- [Kutipan]:
"""
1)      Tujuan : Pasien defekasi dengan ketidaknyamanan minimal.
2)      Rencana Tindakan:
a)      Jamin masukan cairan adekuat.
b)      Berikan pelunak faeces atau laksativ sesuai pesanan.
c)      Anjurkan pasien untuk ambulasi sesuai toleransi.
d)     Pertahankan diet reguler, tingkatkan jumlah buah dan makanan kasar.
e)      Sprei atau salep anastesik diberikan pada daerah perianal.
f.       Resiko terhadap perubahan peran orang tua berhubungan dengan transisi pada masa menjadi orang tua dan perubahan peran.
1)      Tujuan :
a.     Ibu dapat merawat bayi adekuat
b.    Memberikan lingkungan optimal untuk pertumbuhan dan perkembangan bayi.
2)      Rencana tindakan:
a)      Tutupi ibu dan bayi pada tempat tidur yang sama di bawah selimut penghangat.
b)      Bantu dalam menggendong dan menginspeksi bayi sesegera mungkin.
c)      Izinkan ibu untuk dekat bayi di tepi tempat tidur.
d)     Penuhi kebutuhan ibu selama melewati fase.
e)      Hindari mengintervensi antara ibu dan bayi.
g.      Situasi harga diri rendah dalam respon terhadap perasaan ketidakadekuatan berkenaan dengan tanggung jawab peran orang tua yang berhubungan dengan pengalaman melahirkan.
1)      Tujuan : ibu memperlihatkan penilaian emosi efektif dan harga diri sehat dibuktikan dengan pernyataan positif tntang diri dan tentang kemampuan untuk merawat bayi.
2)      Rencana tindakan:
a)      Anjurkan diskusi masalah nyata dan yang dirasakan.
"""
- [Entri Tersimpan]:
"""
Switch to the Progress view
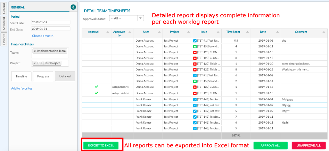329x151 pixels. 43,76
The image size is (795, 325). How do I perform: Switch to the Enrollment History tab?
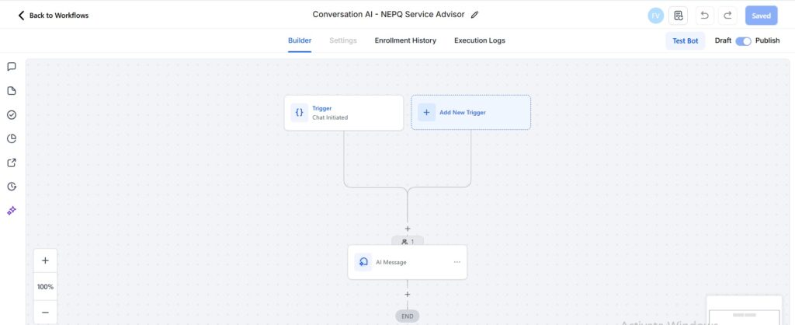coord(405,40)
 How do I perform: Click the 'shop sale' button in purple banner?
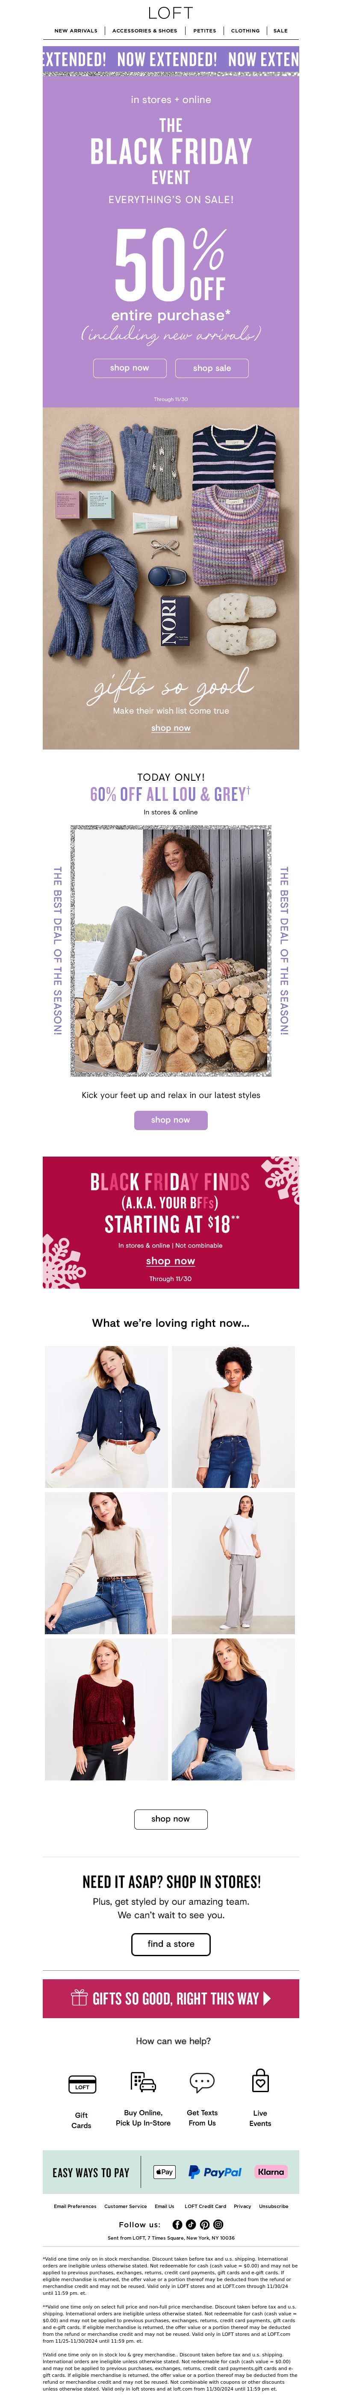point(212,368)
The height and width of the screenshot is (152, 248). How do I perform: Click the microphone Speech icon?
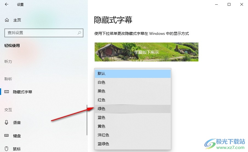pos(7,122)
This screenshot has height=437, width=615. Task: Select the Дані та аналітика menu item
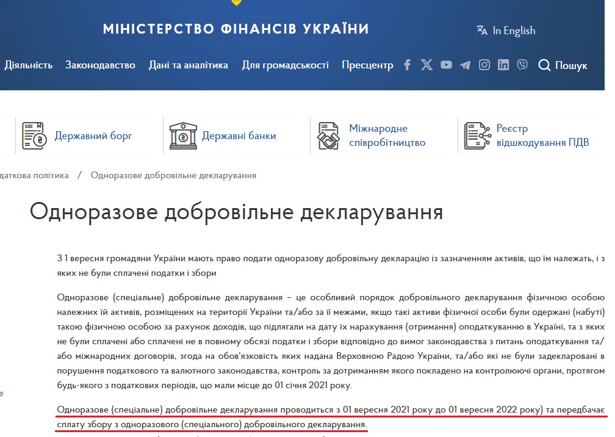(x=189, y=65)
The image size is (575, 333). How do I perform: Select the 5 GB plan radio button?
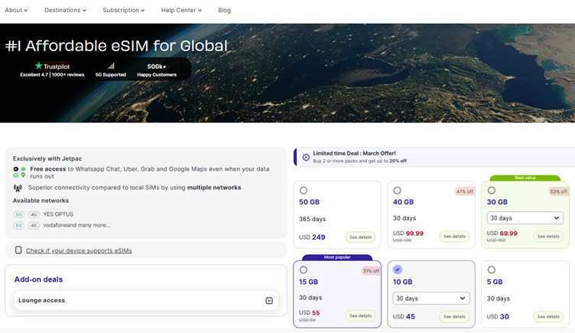click(x=491, y=270)
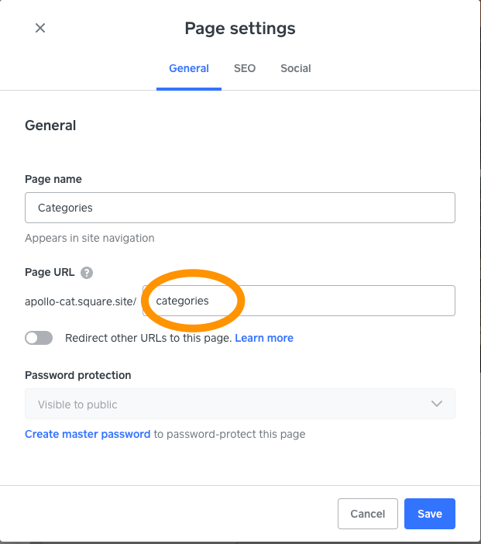Viewport: 481px width, 544px height.
Task: Switch to the General tab
Action: click(189, 68)
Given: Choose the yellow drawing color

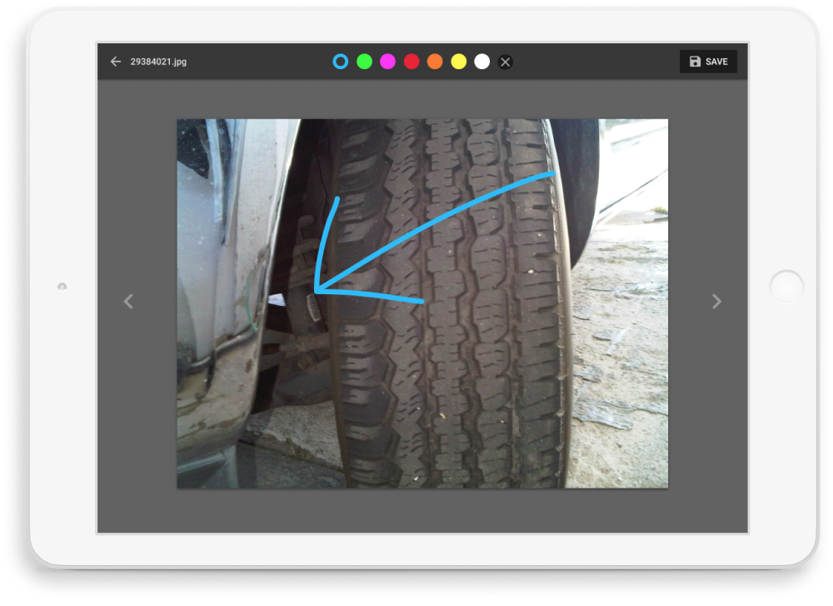Looking at the screenshot, I should (458, 62).
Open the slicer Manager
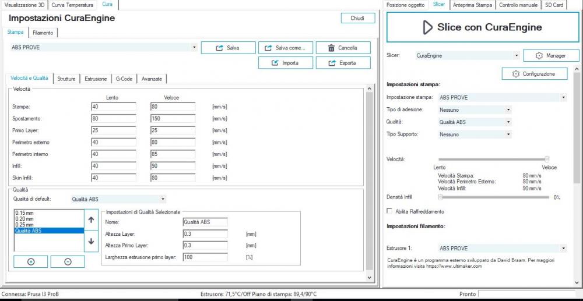 pyautogui.click(x=551, y=55)
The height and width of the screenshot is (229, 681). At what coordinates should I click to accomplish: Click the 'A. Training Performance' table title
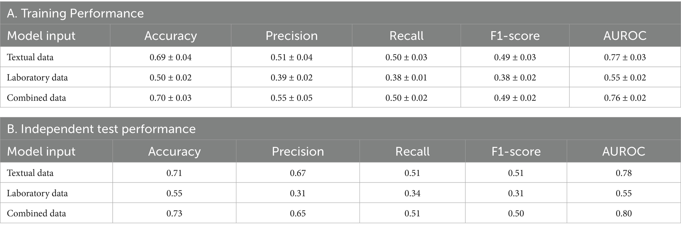tap(75, 14)
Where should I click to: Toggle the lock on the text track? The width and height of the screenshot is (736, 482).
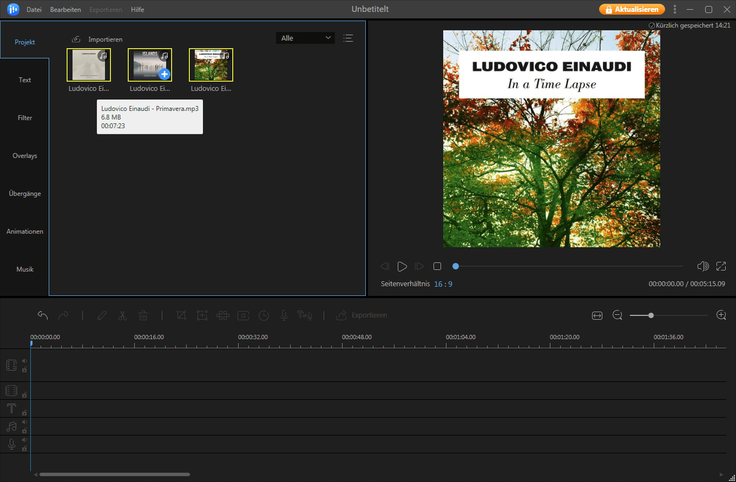(x=24, y=413)
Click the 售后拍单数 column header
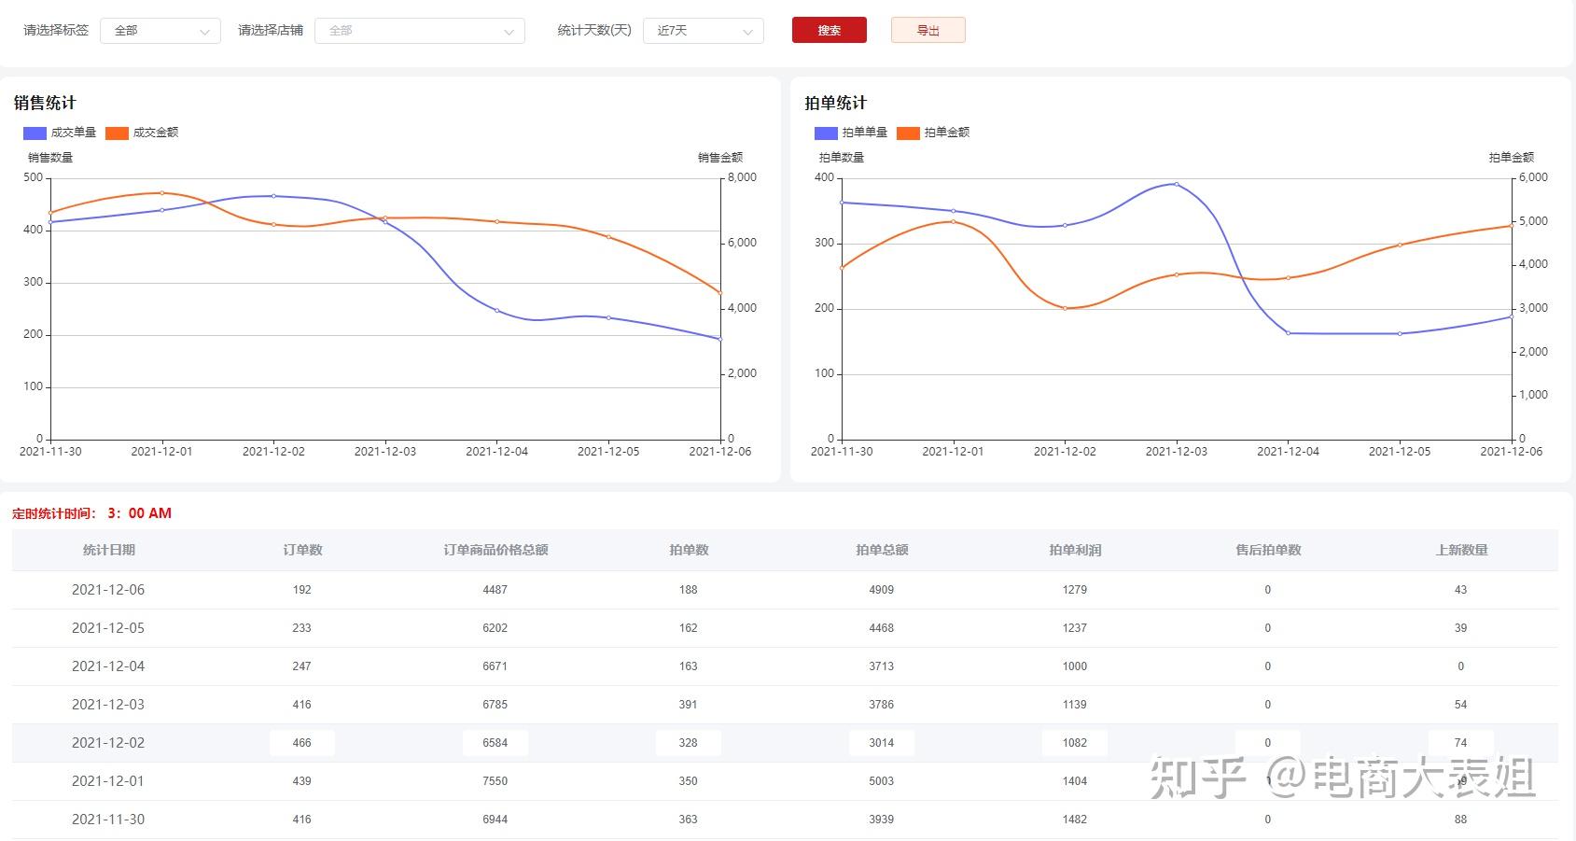This screenshot has width=1576, height=841. click(1268, 550)
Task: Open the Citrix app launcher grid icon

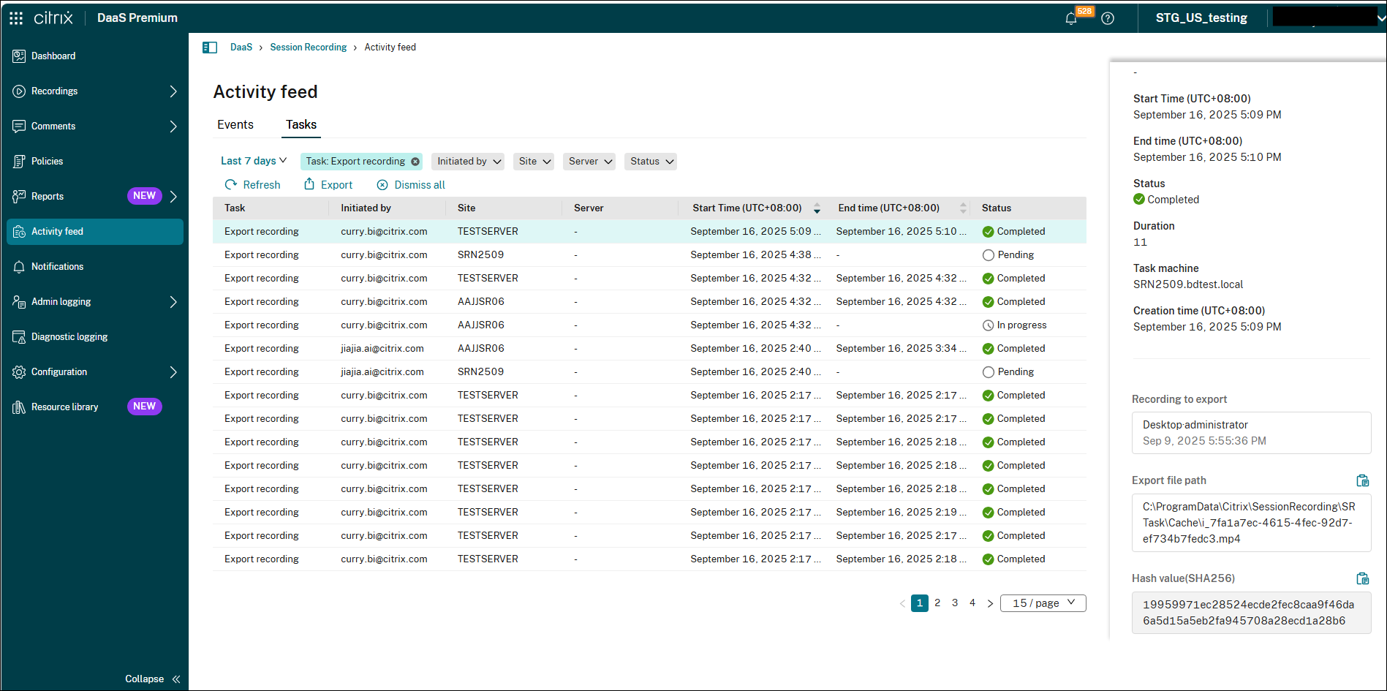Action: pos(16,18)
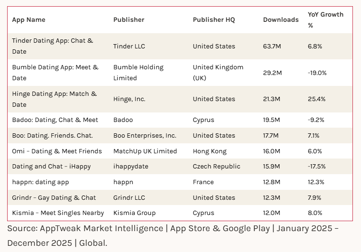Select the happn: dating app cell
The width and height of the screenshot is (361, 252).
pos(40,182)
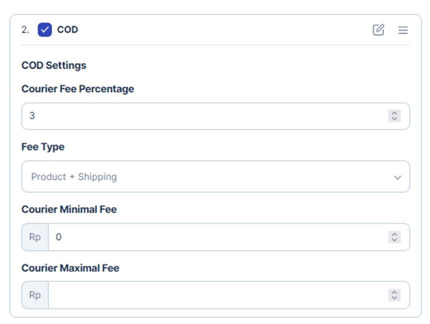Open the hamburger reorder menu icon
Screen dimensions: 430x324
tap(403, 30)
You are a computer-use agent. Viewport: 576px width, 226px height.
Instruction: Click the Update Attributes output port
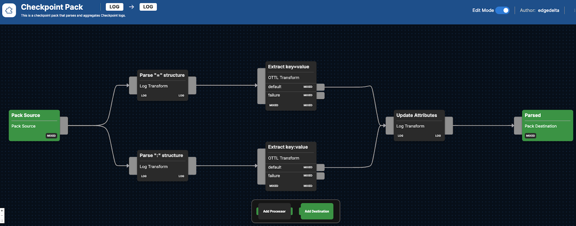point(449,125)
"""
Salin tanpa perubahan bagian kutipan tentang rencana perawatan, mulai dari "b)      Berikan pelunak" sampai "dan perkembangan bayi.". Gunakan hanya kutipan tersebut sebagai sumber.

b)      Berikan pelunak faeces atau laksativ sesuai pesanan.
c)      Anjurkan pasien untuk ambulasi sesuai toleransi.
d)     Pertahankan diet reguler, tingkatkan jumlah buah dan makanan kasar.
e)      Sprei atau salep anastesik diberikan pada daerah perianal.
f.       Resiko terhadap perubahan peran orang tua berhubungan dengan transisi pada masa menjadi orang tua dan perubahan peran.
1)      Tujuan :
a.     Ibu dapat merawat bayi adekuat
b.    Memberikan lingkungan optimal untuk pertumbuhan dan perkembangan bayi.